There are many political student organisations that argue in favour of free education, a number of which have called for a demonstration on the issue on 19 November this year. This demonstration has been called with a slogan of taxing the rich to pay for free education. This represents, not a challenge to the capitalist system, but a reform to it. Marxists are in favour of every reform that can be squeezed from capitalism in the interests of the working class and we will be marching alongside those who want to tax the rich to fund free education.

We will be marching together, but Marxist students will also be pointing out the limitations of the ‘tax the rich’ slogan. Under circumstances in which capitalism cannot afford any reforms, calling for reforms is largely ineffective and it sows illusions in the possibility of fundamentally solving our problems on the basis of the bankrupt capitalist system. The reality is that the crisis means stagnation, austerity and privatisation are all that the bourgeoisie has to offer.

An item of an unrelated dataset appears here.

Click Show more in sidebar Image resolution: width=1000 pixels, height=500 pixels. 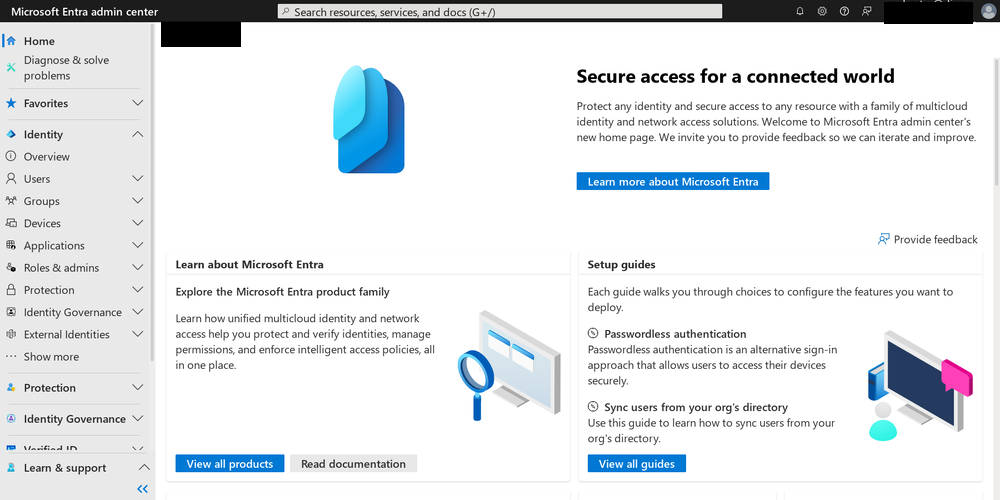tap(51, 357)
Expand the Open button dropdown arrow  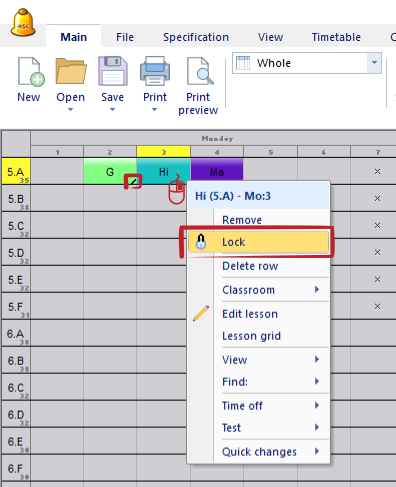click(70, 109)
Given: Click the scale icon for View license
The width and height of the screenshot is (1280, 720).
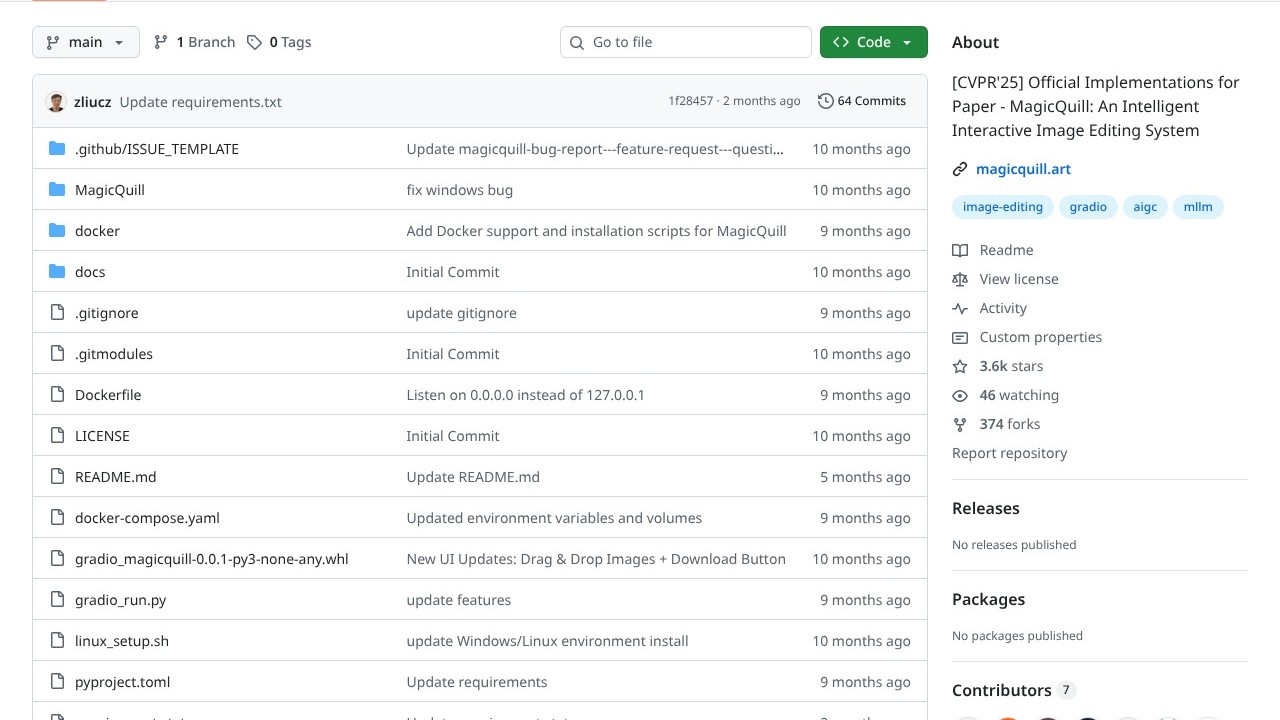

Asking the government to tax the rich means leaving all the cards in the hands of the bourgeois Establishment. It means asking them, in the midst of an economic crisis in which their interests are seriously threatened, to act against those interests and on behalf of students. This does not seem like a realistic prospect.

What we are fighting for

Marxist students will join the demonstration for free education on 19 November and we will be arguing to expropriate the bosses without compensation. We will be arguing that the working class needs to take the economy and political power into its own hands in order to provide decent education, public services and standards of living for all. In short, we will be arguing for revolution as the best way to achieve reform.

Our demands are modest – we stand for free and decent education as part of a society in which the full benefits of economic development can be enjoyed by all. Capitalism by its very nature cannot provide this, it is only a socialist revolution that holds a brighter future for our generation.